Yes you can increase aggregate spending through consumer goods spending, but you can also increase spending and aggregate demand by having people buy more investments. You can spend and save at the same time. There are many ways to spend and save at the same time. You can buy something you are only going to need later, you can buy stocks in a business that will use the money to buy equipment and employ people, you can lend to a business that will buy equipment and employ people. This is all the economic equivalent of investing, the I in the GDP equation C+I+G+(X-M)

The only thing you need to prevent is people and organisations sitting on idle cash or cash like investments. That's what destroys the economy. Anyways fiat is a fictitious form of saving on the aggregate. It doesn't produce anything and people accumulating it doesn't increase the amount of stuff they will be able to buy in the future on the whole.

The point is to move the economy away from idle fiat and into consumption or investment.

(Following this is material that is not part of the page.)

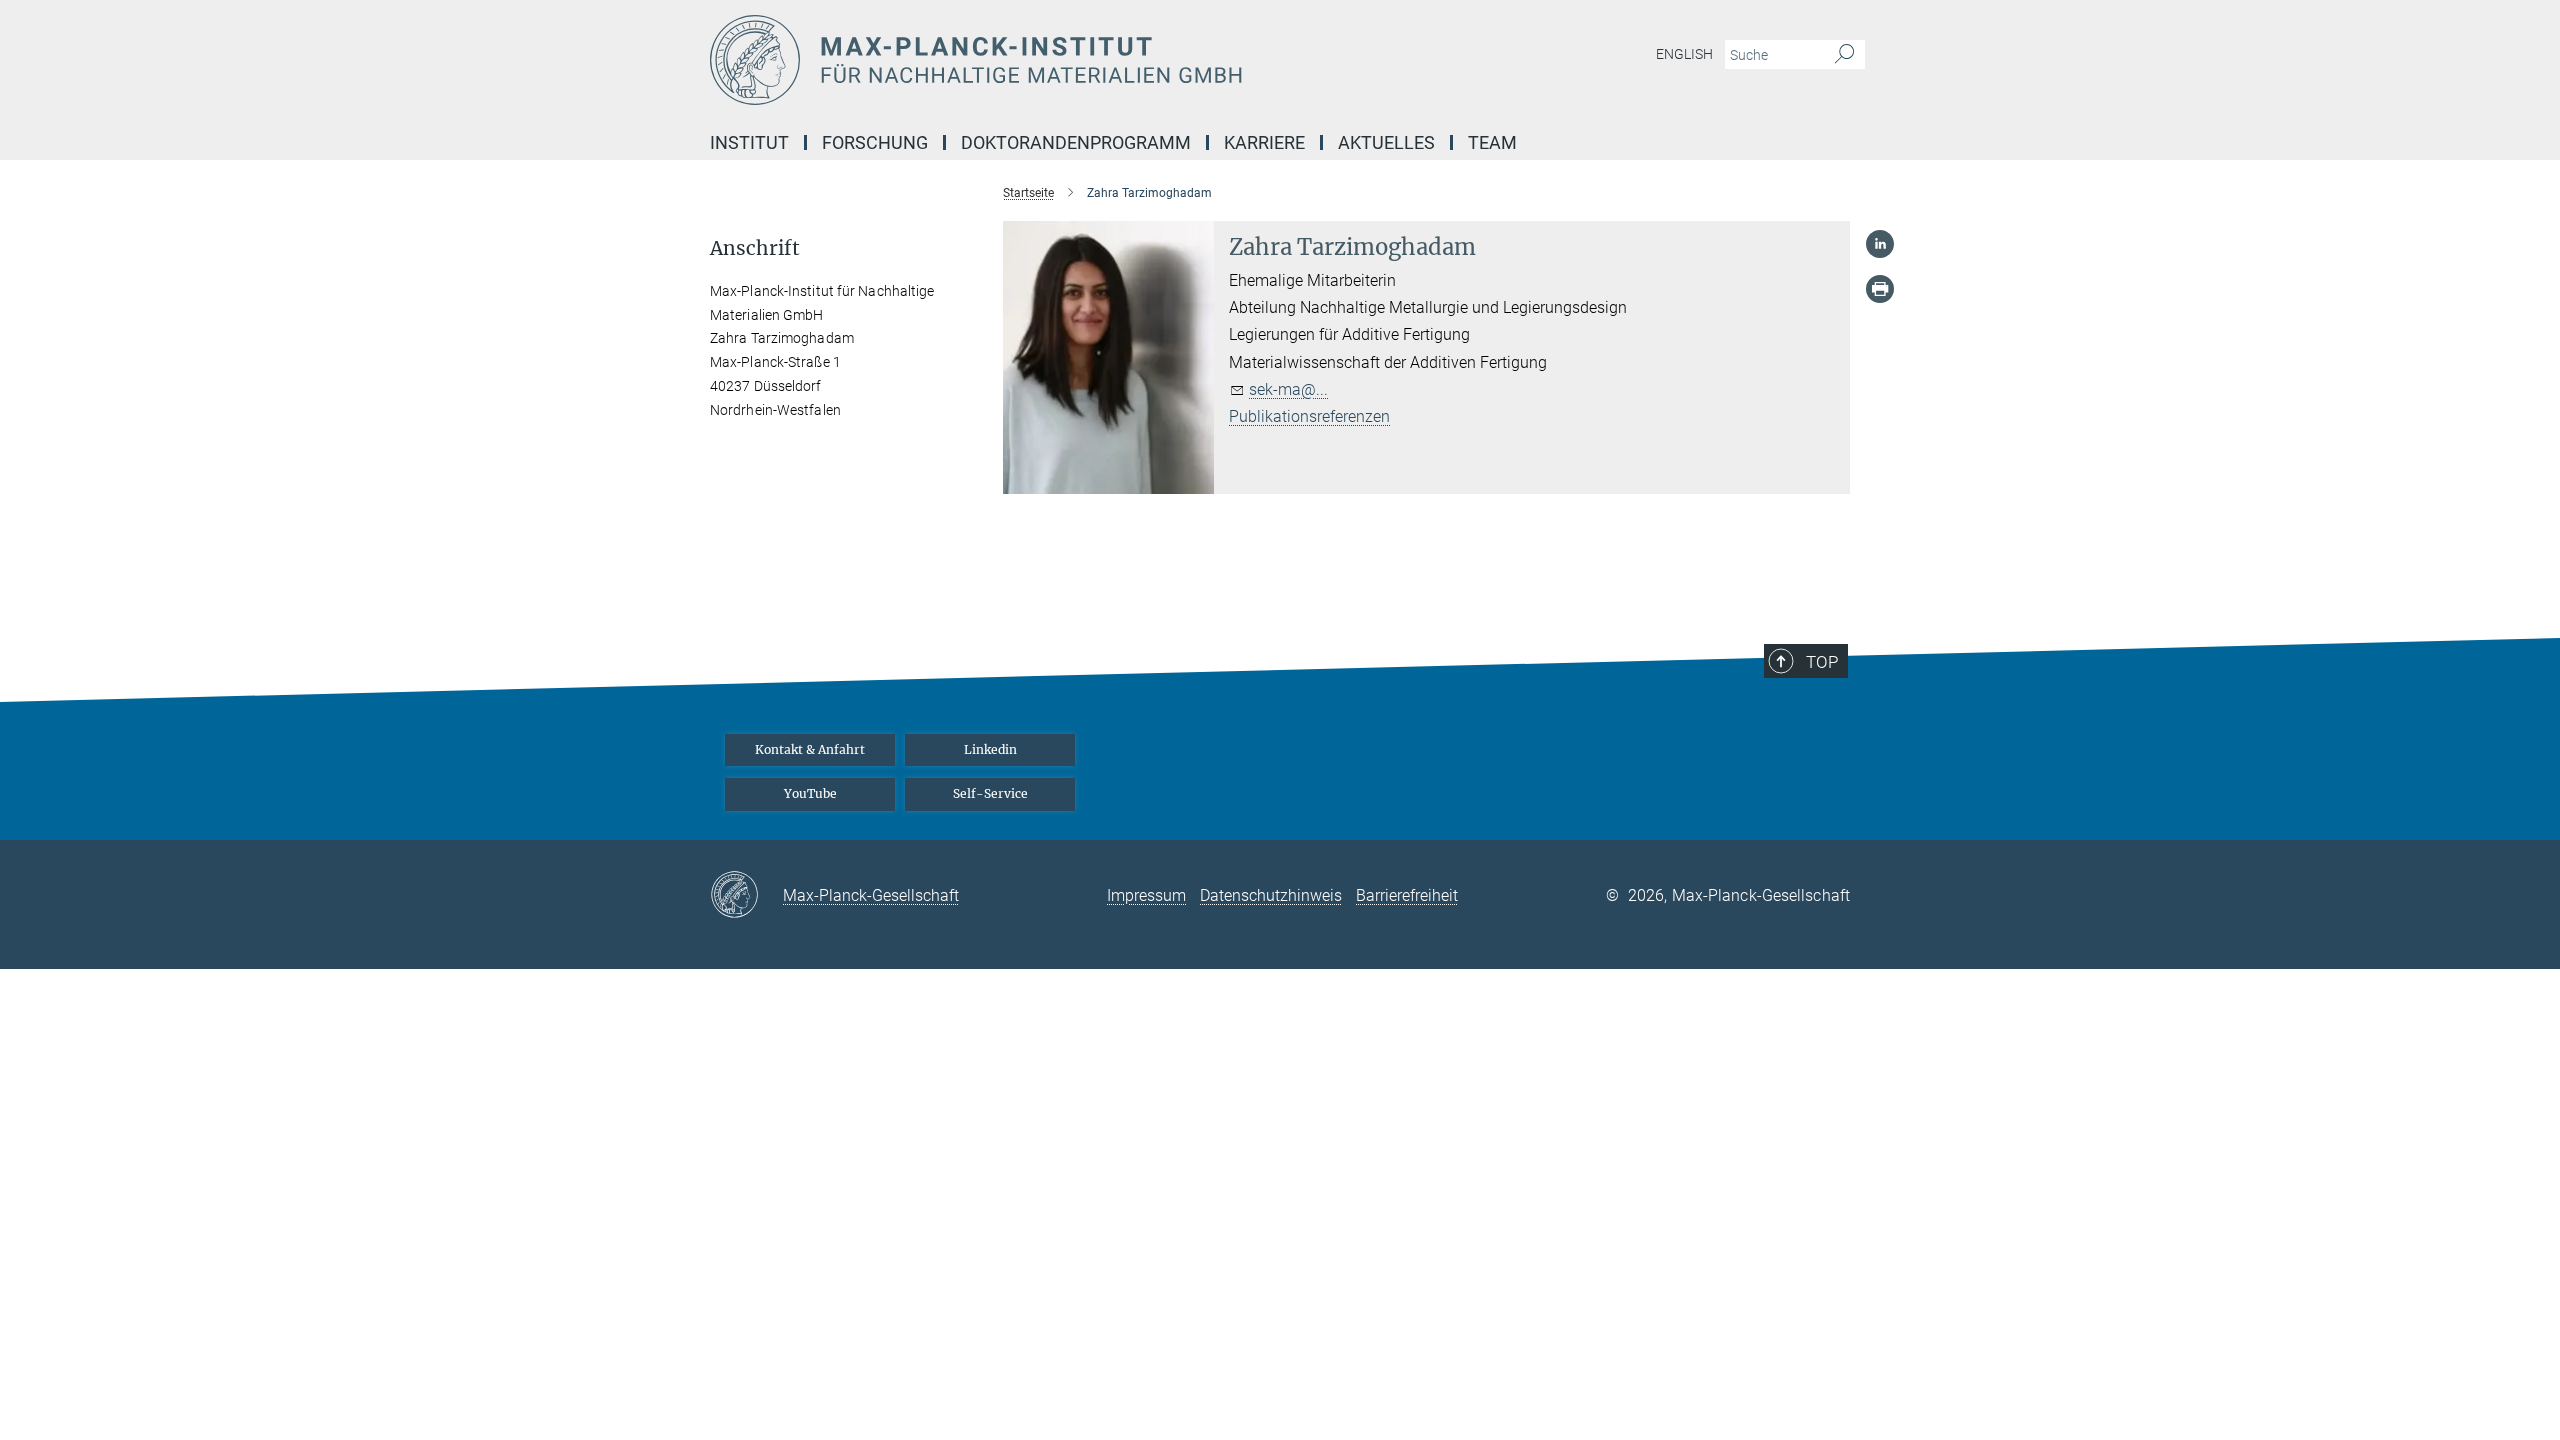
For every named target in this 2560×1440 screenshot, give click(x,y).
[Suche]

>The only thing you need to prevent is people and organisations sitting on idle cash or cash like investments. That's what destroys the economy.

Not true. Cash kept in banks is reinvested in the economy. If companies like Apple keep billions in the bank, it has the effect of lowering interest rates and therefore encouraging investment.

Clarity in economic thought comes when this incorrect bit of Keynesian relic thinking is discarded.


Banks are organisations, I include them in this, you need to prevent banks from not lending.

>"it has the effect of lowering interest rates"

Not when we are already at the zero lower bound.

At the ZLB you need higher inflation targets for things to function properly.